Butler calls for attention to the ways that grief is differentially produced; exploring ‘how certain forms of grief become nationally recognised and amplified, whereas other losses become unthinkable and ungrievable’ (2004, xiv).  In later work, she develops this thesis, arguing that the legitimacy of loss is organised through a process of framing, in which alternative accounts are delegitimised and official versions are created. In this account, the ‘frame does not simply exhibit reality, but actively participates in a strategy of containment, selectively producing and enforcing what will count as reality’ (Butler, Frames of War: When is Life Grievable? Verso, 2010, xiii).

Using Butler’s terms, the events of the last 27 years are revealed as a contest over this question of framing; whether the deaths of the 96 were framed as grievable, or dismissed as the deaths of, or at the hands of, drunken hooligans who had in some sense brought it on themselves.  Different key moments in that contest can be identified, from the initial news reports and the infamous Sun front page, through the interim and final Taylor reports in 1989/90, to the report of the Hillsborough Independent Panel in 2012. Others have set out accounts of the long fight the families have endured (see the excellent David Conn), so I will not repeat it here, but in that process the initial inquests and the recent re-hearing played a critical central role, and the outpouring of social media responses is now part of that exercise in framing, built upon the conclusions and processes of the re-heard inquest.

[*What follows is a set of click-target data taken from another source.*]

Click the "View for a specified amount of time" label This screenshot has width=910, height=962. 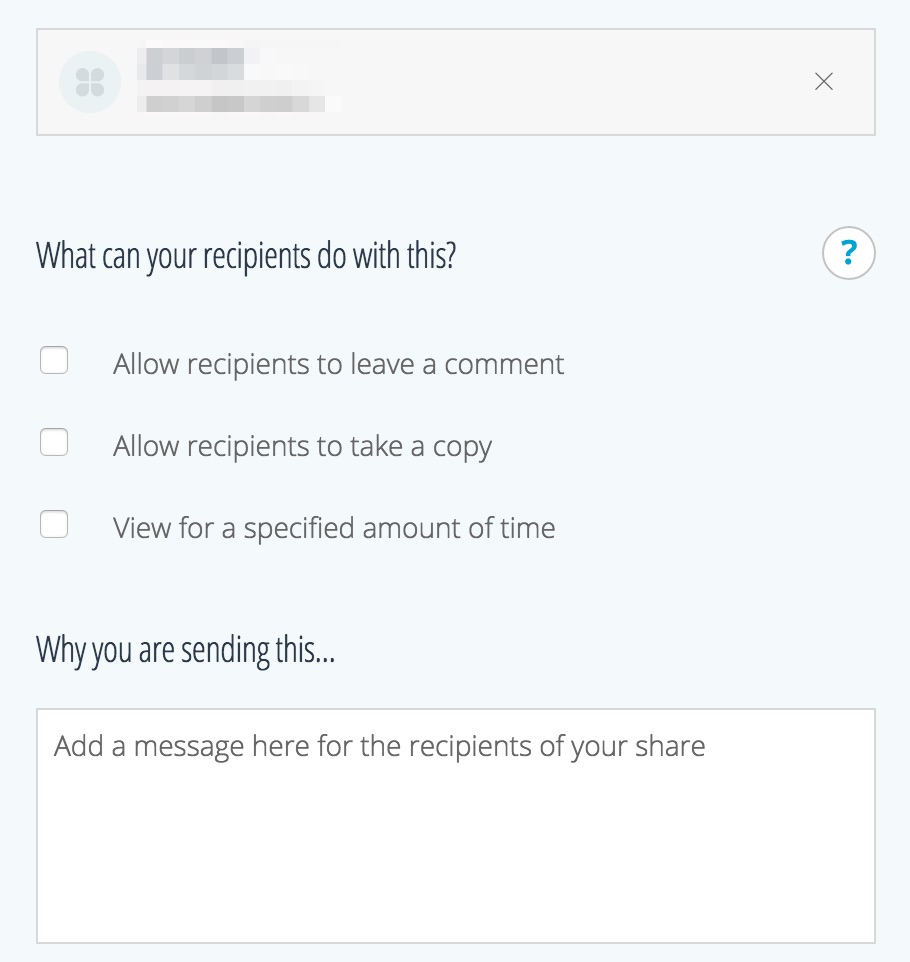[x=334, y=528]
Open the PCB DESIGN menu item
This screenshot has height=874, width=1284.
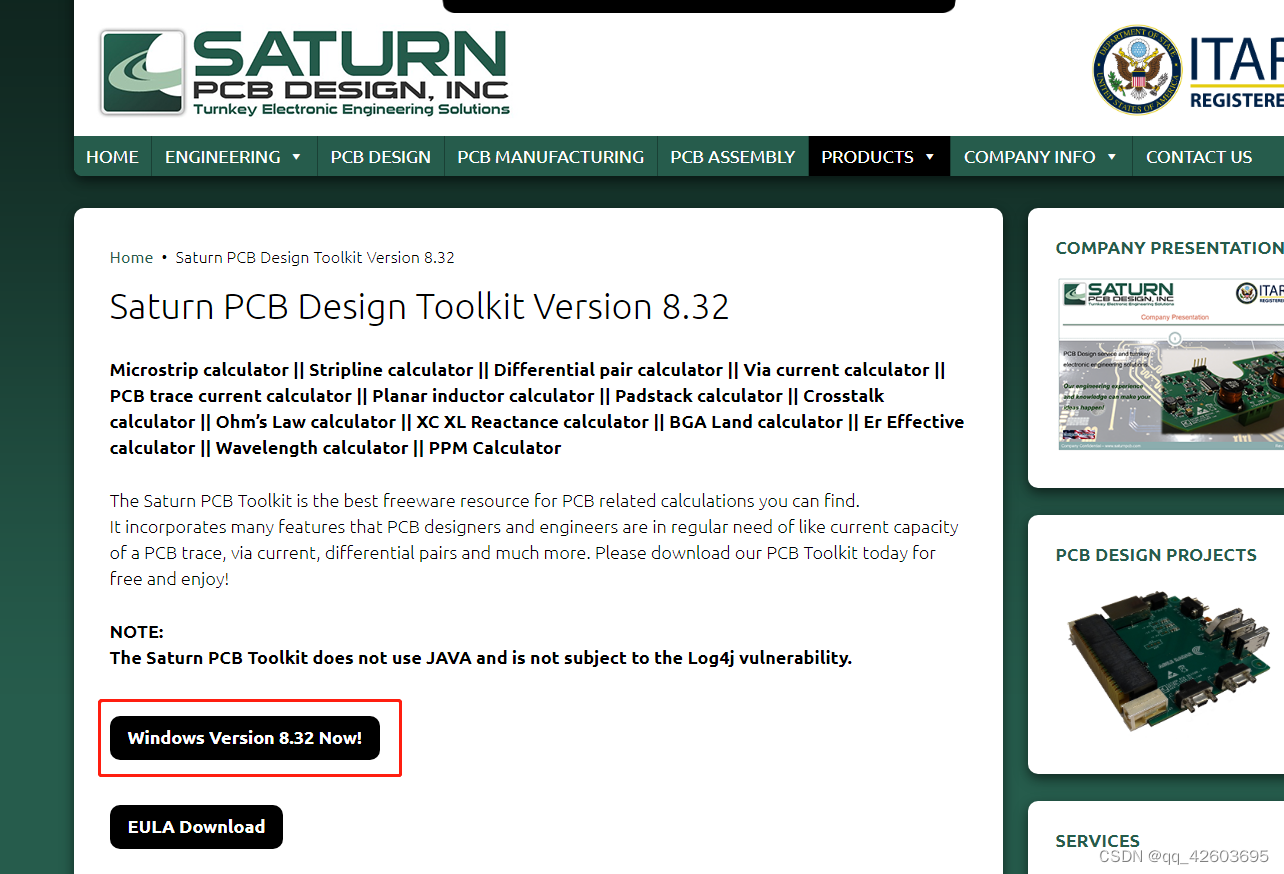(x=380, y=156)
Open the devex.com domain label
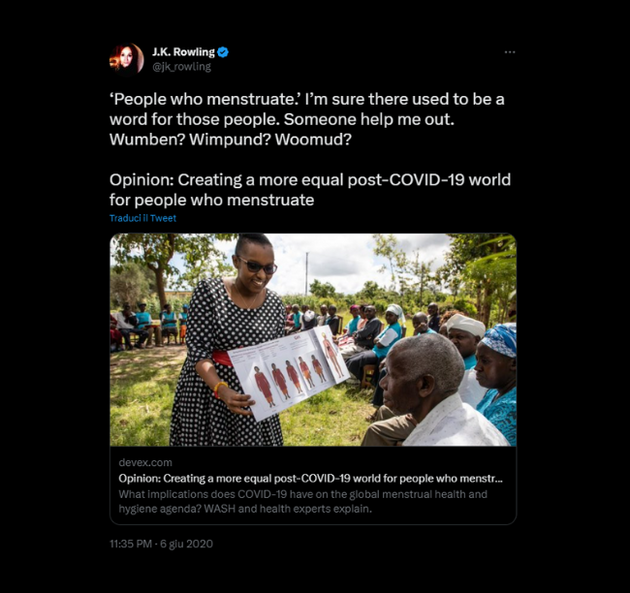630x593 pixels. coord(144,463)
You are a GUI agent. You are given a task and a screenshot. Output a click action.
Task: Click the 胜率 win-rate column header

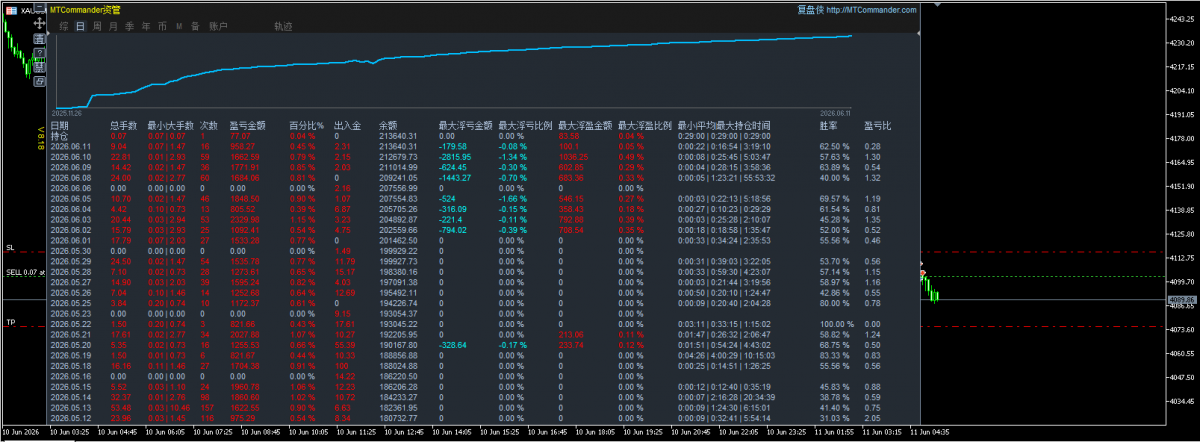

The first inquests (heard in two parts in the early 1990s) closed down the possibilities of a full investigation, eventually concluding that the deaths were accidental. The process it followed to reach this flawed conclusion was vital; after the widely reported police accounts of a catastrophe primarily caused by drunken fans was dismissed by Lord Justice Taylor, the public evidence in the initial inquests acted to re-establish and re-legitimise this myth that the fans were partly at fault. It was this lie – an easy trope which fed the Spectator’s dismissal of the Hillsborough campaign and which survived for decades (see, for example, Jeremy Hunt’s 2010 ‘gaffe’) – which has been nailed by the recent inquest. It means that Trevor Hicks, a father of two who died at Hillsborough, can now ‘grieve properly’.  Far from families and a city caught in a cycle of self-pity, the injustice perpetuated by the first inquests meant grief could not begin for some of the families. The dead were left ungrievable in the public sphere. The recent hearings in Warrington acted to reframe their loss, to legitimise their grief, and overturned a framing of their campaign as mawkish, inappropriate and merely sentimental.

In this process, the Human Rights Act 1998 was key (as legal writer David Allen Green has pointed out, albeit behind a Financial Times paywall): without the extension of the inquest jurisdiction and the greater emphasis on the involvement of the bereaved caused by jurisprudence built on Article 2 ECHR, the Hillsborough families would not have achieved this outcome.  And so, amid the myriad conclusions from Hillsborough – most vitally the critical importance of constituting an institutional culture which does not proactively respond defensively to critique – one lesson is the need for an official recognition which does not tell loss to sit down, shut up and move on. Hillsborough should remind us anew that the dismissal and belittling of bereavement can all too often mask injustice. Instead the law should seek to negotiate an incorporation of that loss (beyond a paternalistic expression of condolence), to recognise the role of the inquest in framing mourning, and to find an account of truth which engages with the legitimacy of grief.